Limited Partners of a Venture Fund come from all different places, from wealthy individuals, to financial institutions, to school endowments and pension funds; even governments make investments into venture funds. Also, for those curious minds, VCs almost always contribute their own capital to the funds they raise.
AS: When you raise your maiden fund, you talk about your experience, knowledge, network, and any success as an Angel to raise capital. After your first fund, all those details barely mean anything. Investors (Limited Partners) want to know the success of the fund; from the financial details, pedigree of portfolio companies, to impact metrics that are important to them. Limited Partners require transparency to succeed against the public markets.
“LPs need to have accurate, timely information to continue to invest in the private market, otherwise they’ll look towards other markets that provide better communication of their investment.”
Internal and External Auditing
NM: VCs need to know how a company is progressing so they know how to properly report their value and returns to their LPs and firm. VCs want to get as much of the money from successful (and unsuccessful) investments so the sooner they know what to expect for a return, the easier they can maximize their profits, and continue to invest in more startups.
AS: VCs also get audited for more reasons than just tax. The financials have to show a true and fair view of the state of the investment funds, so that the LPs can have comfort they own what they think they own. We also have our corporate taxes to manage, which normally requires an audit.
To See How They Can Help
AS: The reason why we do it [Venture Capital] is to help. Everyone in the VC world wants the companies in their portfolio to succeed. The more information we have the better we can determine how we can help. Being in the dark is no different for an investor with a company than a significant other in a relationship; we just sit there, wondering why they’re not answering and what could possibly be wrong with no direction.

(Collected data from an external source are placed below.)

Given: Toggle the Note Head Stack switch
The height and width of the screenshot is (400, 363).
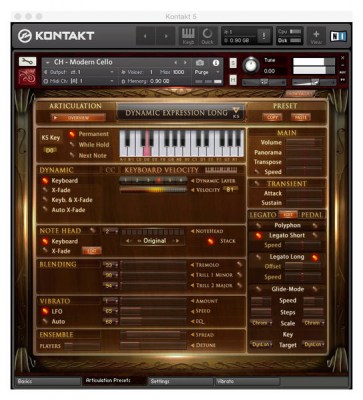Looking at the screenshot, I should pyautogui.click(x=211, y=241).
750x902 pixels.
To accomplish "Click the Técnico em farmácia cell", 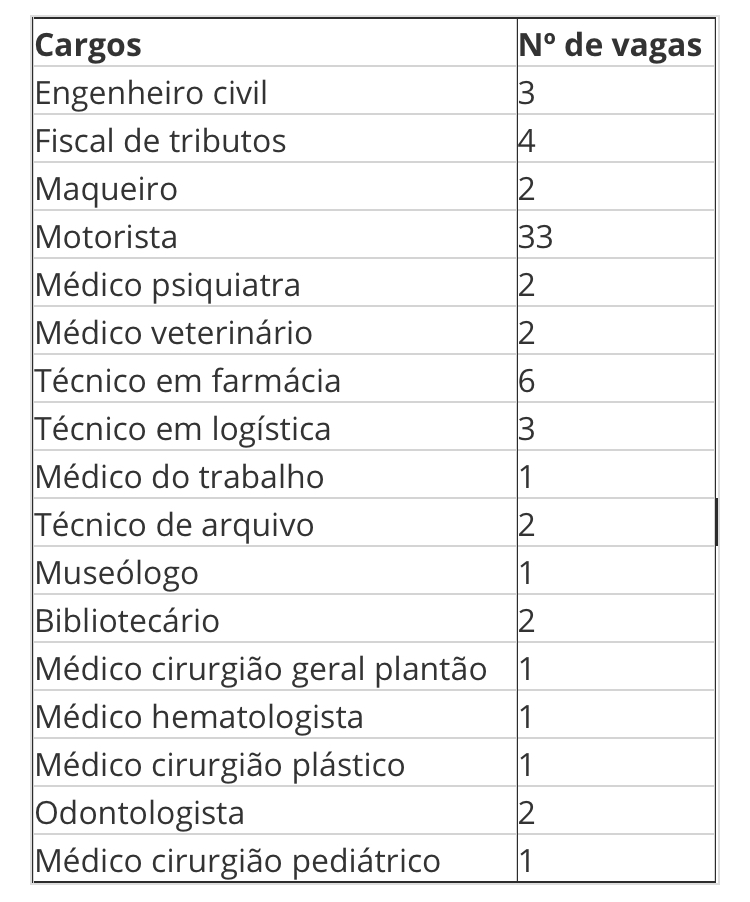I will [x=187, y=381].
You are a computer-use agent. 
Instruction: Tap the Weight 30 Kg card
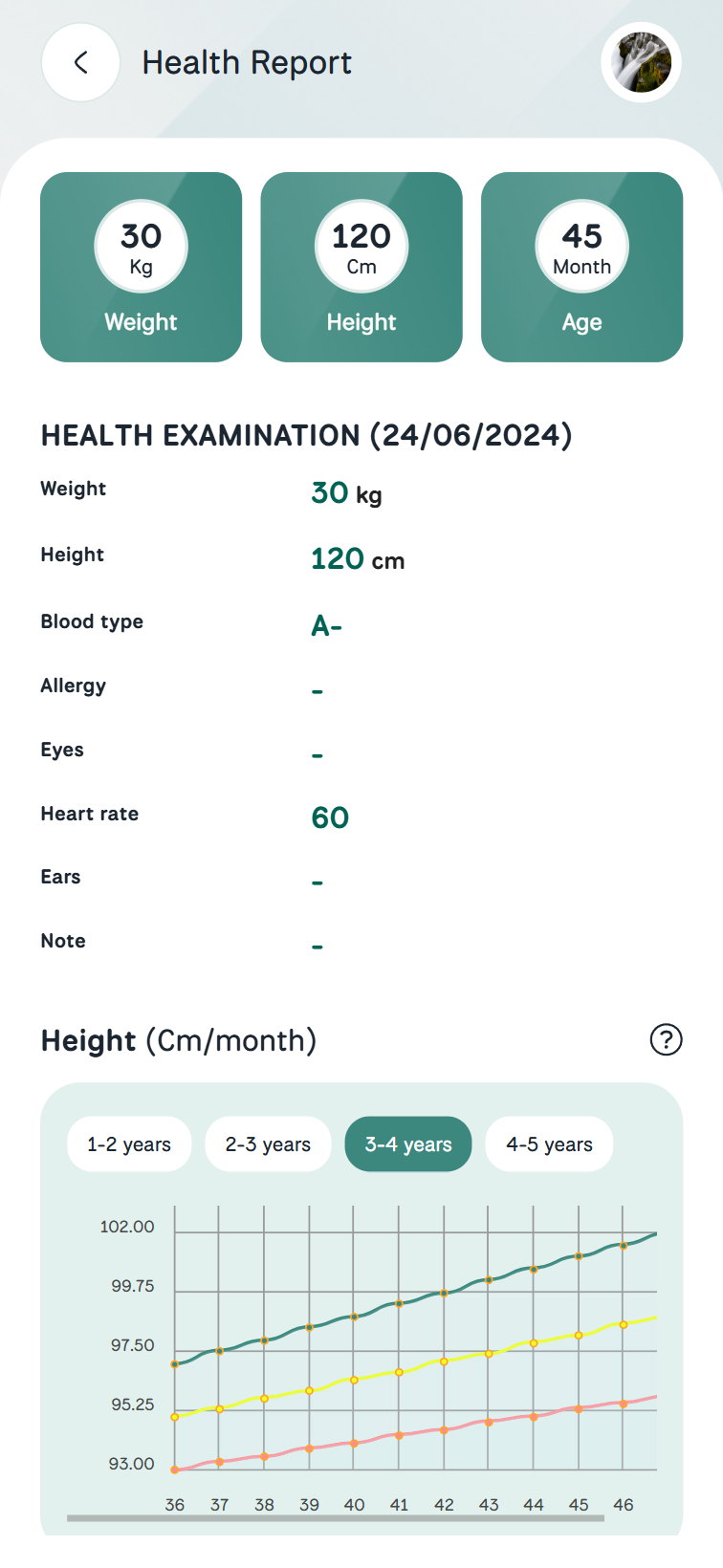click(142, 268)
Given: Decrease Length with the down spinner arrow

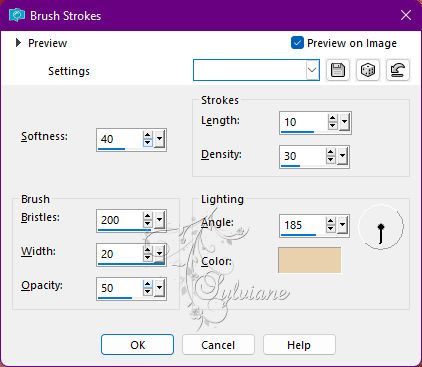Looking at the screenshot, I should (x=332, y=125).
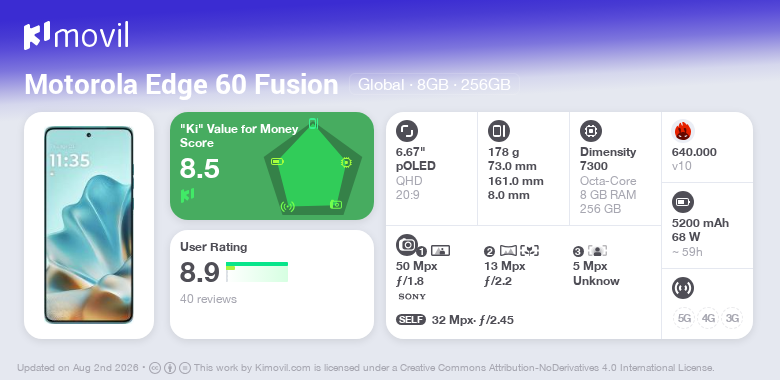Click the red AnTuTu benchmark icon
Image resolution: width=780 pixels, height=380 pixels.
pyautogui.click(x=682, y=131)
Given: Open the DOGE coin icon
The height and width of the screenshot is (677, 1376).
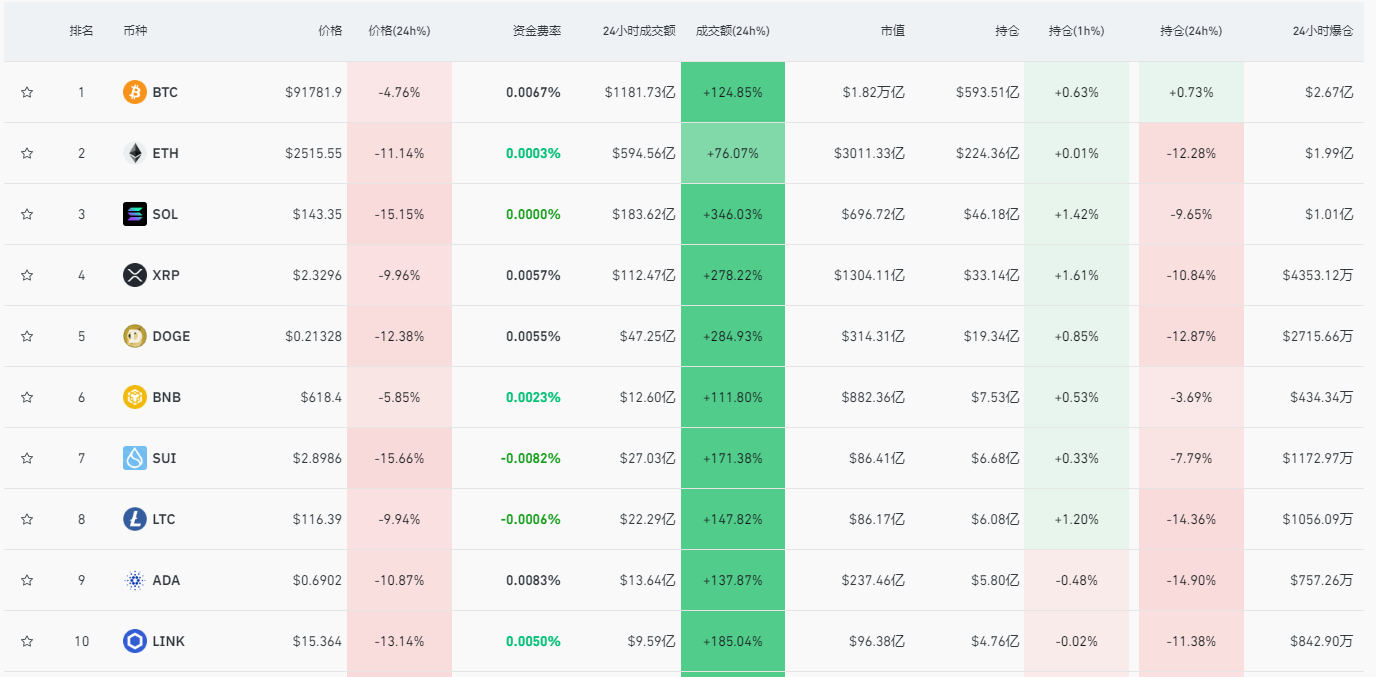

NM: A person goes into Venture Capital to several reasons, but the best (and true) VCs do it to help companies grow and be part of something great; this success then translates to maximizing investment returns which then makes everyone happy. VCs know that there are 3 big needs of young companies: Capital, Talent, and Resources. With early-stage capital becoming a very competitive space, investors are offering more than just capital to entice a company to sign their term sheet.
To Learn From Your Success [and Failures]
NM: When VCs provide their time, experience, and knowledge, you’re receiving the value of all the compounded learnings and experiences they have from all companies they have worked with. By providing updates, feedback, data, and context of your own progress, they can not only help you, but other companies as well.
AS: Our experience goes a long way to help grow a company in the best way possible, but this also helps when a company is looking to raise future financing. Knowing all the metrics and details helps us advise on what type of pitch deck to build, what metrics to show off, and what other investors they can introduce us to for follow-on financing.
IT’S SO FUCKING SIMPLE: The more informed your investors are, the more time, talent, and resources they can provide to you.
There needs to be more fiduciary responsibility maturity in the Startup<>VC world. While many of us look at VCs as sugar daddies because of the rampant access to capital and valuations in the recent years; we should view this like getting a loan from a business partner.
I want to thank Alex for taking the time to chat and write this with me. I know that ‘humanizing Venture Capitalists’ isn’t the most popular thing to do, but if we don’t, they’ll eventually disappear.